WHAT TO WORK ON: From the entries below, output the line with "[Instagram] (669, 2562)" and each following line up to and including the line with "Watchlist (422, 2464)", exactly as written.

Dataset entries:
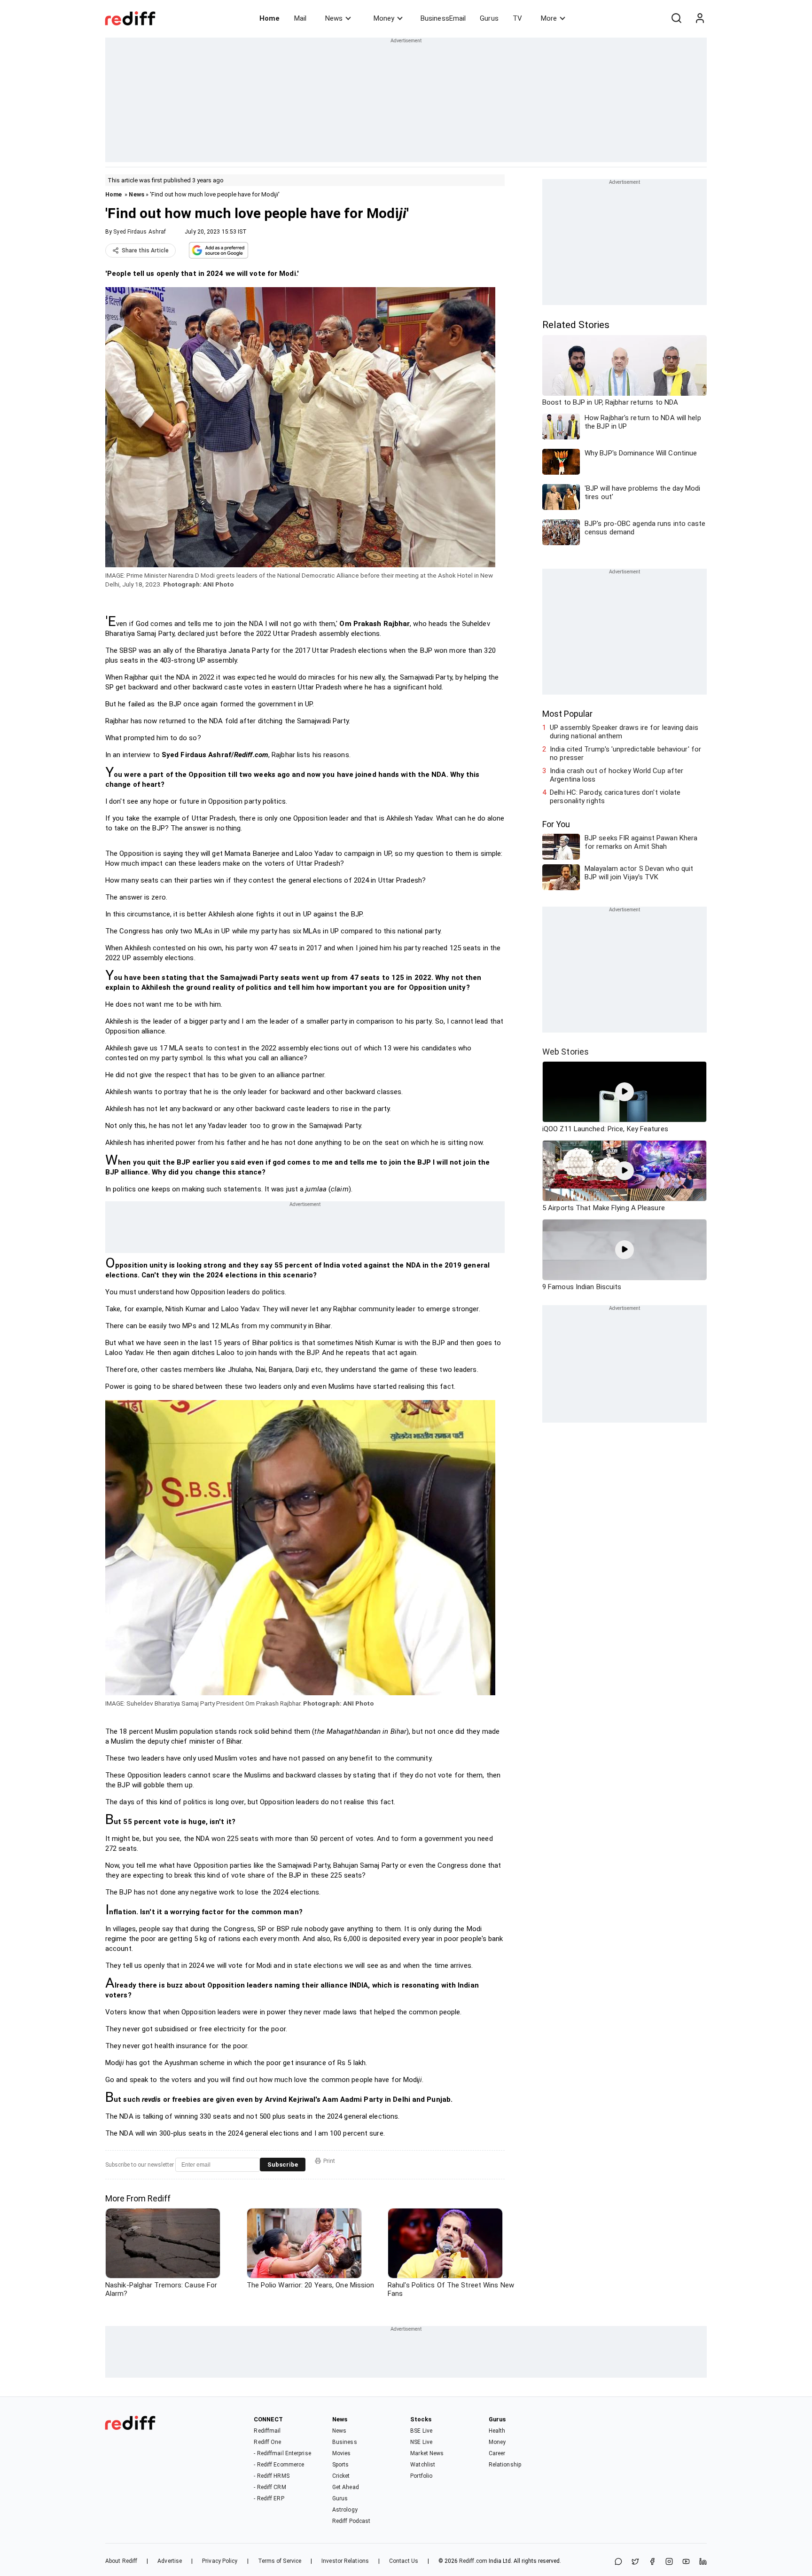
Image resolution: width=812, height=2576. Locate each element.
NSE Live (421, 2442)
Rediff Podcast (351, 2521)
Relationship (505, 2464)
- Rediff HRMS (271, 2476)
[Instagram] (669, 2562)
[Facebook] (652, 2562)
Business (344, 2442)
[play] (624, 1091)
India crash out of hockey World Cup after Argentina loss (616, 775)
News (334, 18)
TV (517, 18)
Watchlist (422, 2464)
* * *
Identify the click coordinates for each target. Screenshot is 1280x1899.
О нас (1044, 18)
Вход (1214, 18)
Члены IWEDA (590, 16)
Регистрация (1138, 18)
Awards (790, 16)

EXERCISE ANSWER:
[Instagram] (669, 2562)
[Facebook] (652, 2562)
Business (344, 2442)
[play] (624, 1091)
India crash out of hockey World Cup after Argentina loss (616, 775)
News (334, 18)
TV (517, 18)
Watchlist (422, 2464)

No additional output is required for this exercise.